Sorilla nodded. Ton had almost gotten himself killed pulling Crow out of a bad spot in the Hayden jungles. The Charlie types were seriously bad news, no matter how you figured it.

“What do you think about them besides that, though?” Ton asked.

“Operators,” she said simply. “They’ve got to be special forces, or the alien equivalent. You don’t send in small groups of regular military like that, not unless you’re used to fighting from a position of massive superiority.”

“Not even then, not without a hell of a lot more support than those poor bastards were afforded,” Ton shrugged.

“Exactly,” Sorilla said as their food arrived.

They settled in and Sorilla was pleased to find that the food was really quite good. She wasn’t one to complain about what was for dinner, she’d eaten too many barely digestible things in her life for that, but she could still appreciate something like a free range steak with locally grown mushrooms and onions.

Ton scowled playfully at her as she closed her eyes and savored the bite, so she smiled smugly at him in response.

“Trying to drain my poor limited accounts,” he mourned the cost of the meal, shaking his head.

Free range steak was uncommon, not rare, but certainly pricey in the world. Especially in the U.S., where large factory farms had finally been broken up and all but outlawed decades earlier.

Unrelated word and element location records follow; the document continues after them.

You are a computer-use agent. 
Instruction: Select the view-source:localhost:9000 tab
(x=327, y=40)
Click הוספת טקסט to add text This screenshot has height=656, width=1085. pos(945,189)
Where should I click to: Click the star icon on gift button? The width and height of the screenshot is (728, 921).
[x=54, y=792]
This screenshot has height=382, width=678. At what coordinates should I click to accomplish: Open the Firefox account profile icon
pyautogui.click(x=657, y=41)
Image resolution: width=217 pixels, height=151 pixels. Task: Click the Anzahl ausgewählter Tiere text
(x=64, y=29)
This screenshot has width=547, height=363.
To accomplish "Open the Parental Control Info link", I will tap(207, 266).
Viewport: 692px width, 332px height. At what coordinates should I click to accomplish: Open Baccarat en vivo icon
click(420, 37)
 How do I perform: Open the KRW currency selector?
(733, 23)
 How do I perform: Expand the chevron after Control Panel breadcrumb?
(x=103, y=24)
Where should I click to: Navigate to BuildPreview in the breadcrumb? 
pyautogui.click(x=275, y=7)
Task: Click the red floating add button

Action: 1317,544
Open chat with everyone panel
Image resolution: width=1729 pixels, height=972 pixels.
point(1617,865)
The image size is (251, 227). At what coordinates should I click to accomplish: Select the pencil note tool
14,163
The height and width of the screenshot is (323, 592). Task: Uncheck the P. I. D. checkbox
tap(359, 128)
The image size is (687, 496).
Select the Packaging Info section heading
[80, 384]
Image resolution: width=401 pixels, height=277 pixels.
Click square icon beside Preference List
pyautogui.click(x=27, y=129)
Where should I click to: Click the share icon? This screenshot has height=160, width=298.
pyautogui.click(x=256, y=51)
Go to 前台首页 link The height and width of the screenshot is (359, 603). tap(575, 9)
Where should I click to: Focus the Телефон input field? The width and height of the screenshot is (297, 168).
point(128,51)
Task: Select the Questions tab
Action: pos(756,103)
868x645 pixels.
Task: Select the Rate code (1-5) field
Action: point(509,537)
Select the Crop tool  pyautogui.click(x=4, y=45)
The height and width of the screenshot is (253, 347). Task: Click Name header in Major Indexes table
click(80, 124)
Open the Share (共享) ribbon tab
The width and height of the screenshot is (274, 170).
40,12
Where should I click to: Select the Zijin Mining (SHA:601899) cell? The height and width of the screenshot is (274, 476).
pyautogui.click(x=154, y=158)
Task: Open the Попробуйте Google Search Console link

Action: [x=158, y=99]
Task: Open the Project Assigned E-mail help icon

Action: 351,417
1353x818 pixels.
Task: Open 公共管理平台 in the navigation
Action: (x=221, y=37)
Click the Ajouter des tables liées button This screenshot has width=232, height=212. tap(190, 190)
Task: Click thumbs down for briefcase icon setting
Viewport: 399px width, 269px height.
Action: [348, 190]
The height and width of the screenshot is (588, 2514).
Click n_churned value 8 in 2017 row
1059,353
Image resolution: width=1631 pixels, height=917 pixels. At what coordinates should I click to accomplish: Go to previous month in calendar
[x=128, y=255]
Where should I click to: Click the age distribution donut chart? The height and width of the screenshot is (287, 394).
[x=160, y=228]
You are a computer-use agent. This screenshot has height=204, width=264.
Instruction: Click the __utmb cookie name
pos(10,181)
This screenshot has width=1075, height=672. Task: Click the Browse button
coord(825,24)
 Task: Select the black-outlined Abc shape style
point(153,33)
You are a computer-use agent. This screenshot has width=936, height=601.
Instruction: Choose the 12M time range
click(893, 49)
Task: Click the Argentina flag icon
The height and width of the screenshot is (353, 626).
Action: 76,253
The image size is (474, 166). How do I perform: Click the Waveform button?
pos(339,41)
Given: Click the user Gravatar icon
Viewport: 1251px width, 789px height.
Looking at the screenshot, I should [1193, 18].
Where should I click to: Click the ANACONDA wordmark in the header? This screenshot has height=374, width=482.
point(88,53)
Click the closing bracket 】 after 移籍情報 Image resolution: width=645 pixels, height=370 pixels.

The costs of fixing the problems with the runaway greenhouse effect had been such that the government had finally stopped subsidizing companies that made it worse.

Most people ate burger steaks now, as a rule. You could buy them in most any flavor you wanted, and they cost a fraction the price of the real thing, using vat-grown meat that was then ground up so the texture wasn’t off putting. That said, it
was
the USA, so the real deal was still available, but cattle farming had moved back to the old school methods of the open range. You got less product, but it was generally higher quality and the market price was high enough to make it worth the while of the ranchers.

“Oh, shut it and eat your steak,” she told him as he forlornly looked her over, no doubt calculating the price of the meal in his head. “You’ll be dining on the Army’s dime soon enough anyway.”

Ton shrugged. “Well, there is that.”

A lot of things had changed over the last century. Hell, things had been on a fast track to change for more than a century before that. Industrialization had opened the door to the stars, but at a price. There had been a point when people wondered if the price would be fatal, but thankfully they’d edged through it and backed away from the edge before they had managed to irrevocably toss themselves over.

Either that or we learned to fly on the way down,
Sorilla thought with a grim amusement.

There was a lot of truth in that sentiment, the idea that the human race had actually stepped over the brink and plummeted into the abyss, only to flap its arms real hard until it managed to fly back to the top. Global warming had become irreversible by the mid-twenty-first century. Nothing done on Earth would put the genie back in the bottle once the global temperatures rose high enough to start freeing deposits of methane from polar grounds.